Donnarumma, Raiola, Milan: una storia d'amore diventata... Thriller

05.04.2021 20:00 di Redazione MilanNews Twitter:    Vedi letture
© foto di Matteo Gribaudi/Image Sport
Donnarumma, Raiola, Milan: una storia d'amore diventata... Thriller

Periodicamente rientra nel vivo la questione rinnovo di Gigio Donnarumma, e come ogni thriller che si rispetti, il finale resta tutt’altro che prevedibile. L’ingombrante agente del ragazzo, Mino Raiola, è indubbiamente un top nel suo settore, ed è riuscito a piazzare i suoi assistiti nelle destinazioni preferite concludendo accordi alle condizioni migliori ipotizzabili, finendo per sfiancare i direttori sportivi dei club che per una clausola o un’altra, finivano sempre per cedere al braccio di ferro con l’agente. Basti pensare all’ultimo rinnovo di Gigio col Milan, ad opera del duo Fassone-Mirabelli, che si trovarono costretti ad aggiungere al libro paga un altro Donnarumma...

GIGIO DA CHAMPIONS, SENZA SE E SENZA MA – La sensazione è che sia veramente complicato ipotizzare, dando per assodata la crescita netta delle prestazioni del prodigio rossonero in termini di consapevolezza del ruolo e leadership, un futuro senza Champions League per Donnarumma. Le motivazioni sono essenzialmente due: la prima, tecnica e motivazionale. Un portiere di questo calibro, di questo spessore, capace di contribuire attivamente al totale dei punti che il Milan ha accumulato fin ora, ha bisogno di palcoscenici importanti e di confrontarsi con realtà europee al top; la seconda, non meno rilevante e tantomeno sconnessa dalla prima, Gigio Donnarumma è a tutti gli effetti un Top player, di conseguenza ha richieste pertinenti al tipo di calciatore, e l’ultima richiesta di Raiola (10 mln all’anno, per uno-due anni) rientra in questi termini. Va da sé che, indipendentemente dall’amore del calciatore per la maglia, la variabile costituita dalla presenza o meno dei rossoneri nella Champions 2021-2022 è un tassello fondamentale per il suo rinnovo. Dal canto suo Gigio non ha mai negato, che se potesse, rimarrebbe volentieri al Milan. Dichiarazioni più o meno confermate come “Io voglio restare al Milan, al resto pensaci tu” che pare il portierone rossonero abbia riferito al suo agente, lasciano il tempo che trovano, soprattutto se mettiamo a referto che Raiola pretende (come se non bastasse) un’ingente commissione alla firma, e che nessuno (fin ora) lo ha dissuaso dal chiederla…

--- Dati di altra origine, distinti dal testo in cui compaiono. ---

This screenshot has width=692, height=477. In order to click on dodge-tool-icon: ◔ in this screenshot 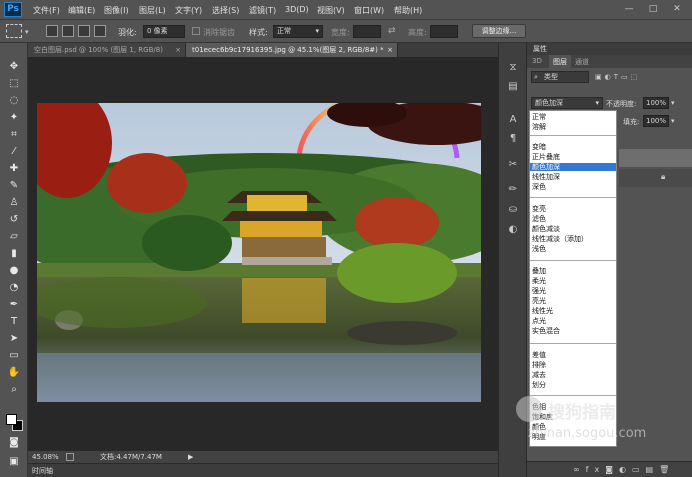, I will do `click(14, 288)`.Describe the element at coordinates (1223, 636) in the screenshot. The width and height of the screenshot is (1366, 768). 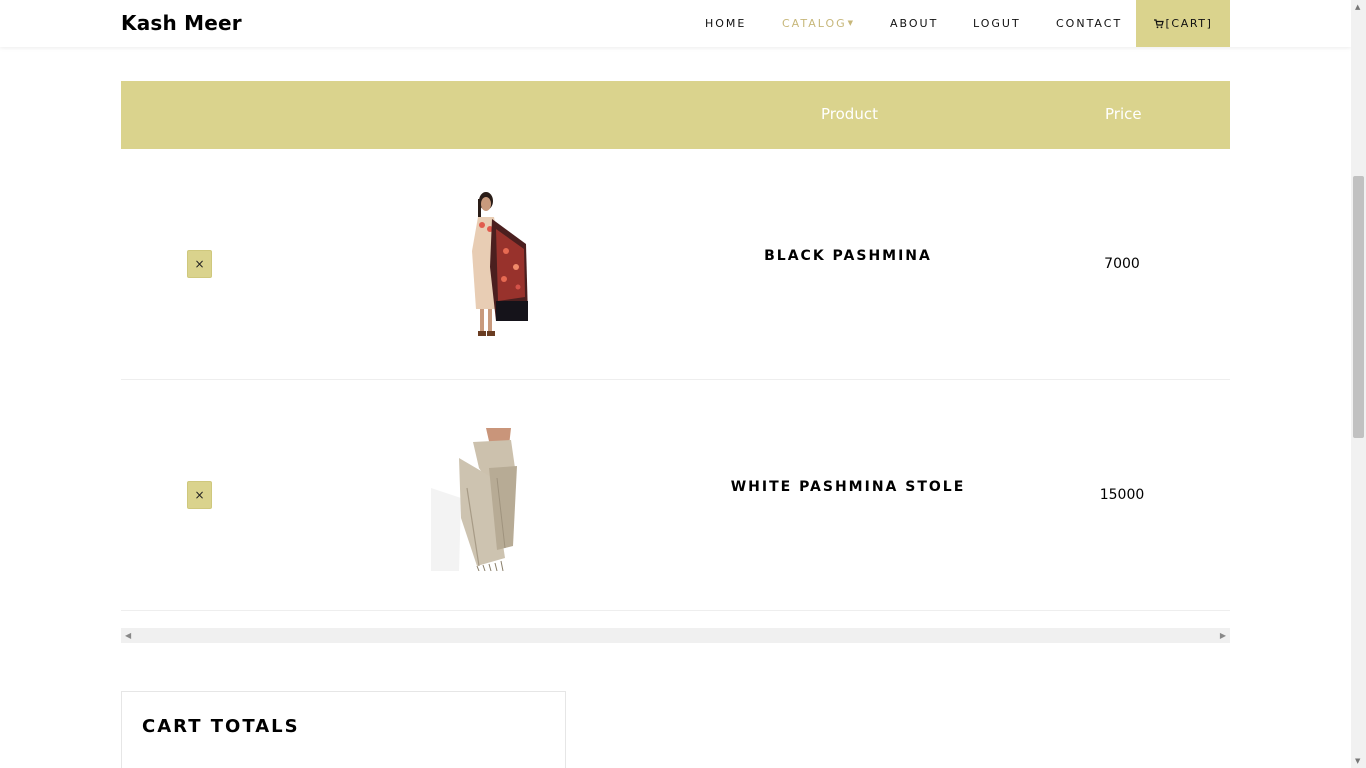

UN OTTIMISMO…CAUTO – Il Milan dal canto suo è sveglio, attento al panorama europeo, che anche calcisticamente parlando ha subito il colpo del Covid-19 nei bilanci dei club, anche di quelli al top in Europa. Maldini e Massara sanno, che nonostante il braccio di ferro con Raiola sarà duro e costretto a protrarsi ancora, è molto complicato individuare un club che possa investire in questo preciso momento storico così tanto da soddisfare le richieste economiche per Gigio, considerando che il ruolo del portiere nei principali top club europei è già coperto, in linea generale, da portieri d’alto livello. Dovrebbe attivarsi una girandola dei portieri, un effetto domino nel calciomercato, non indifferente per far sì che Gigio cambi casacca, e in nessuno dei top club europei sembrerebbe esserci l’urgenza di rompere l’equilibrio del mercato per un ricambio di tale livello tra i pali. Il Milan non nasconde di voler proseguire il proprio progetto con il proprio top player a difendere la porta, difatti si è spinto ad offrire 8mln per 5 anni, a dimostrazione che le intenzioni sono chiare: programmare il futuro del club, insieme a Gigio. La forbice tra domanda e offerta resta apparentemente ampia, l’ipotesi più probabile è che l’incontro-scontro decisivo fra Maldini/Massara e Raiola verrà programmato a Maggio, quando il futuro del Milan in Europa sarà più chiaro.

UN FINALE DA…FIRMARE – Sulla sceneggiatura della trama che vede protagonisti Donnarumma e il Milan manca l’elemento essenziale, la firma finale, che resta tutt’altro che ovvia e prevedibile, ma meno improbabile di quanto si possa credere. Se le volontà di ambo le parti combaciano realmente, prima o poi ci s’incontrerà ad un tavolino messo a metà strada tra Raiola e la sede del Milan, per mettere nero su bianco il futuro del portiere e scrivere, chissà, nuove avventure europee.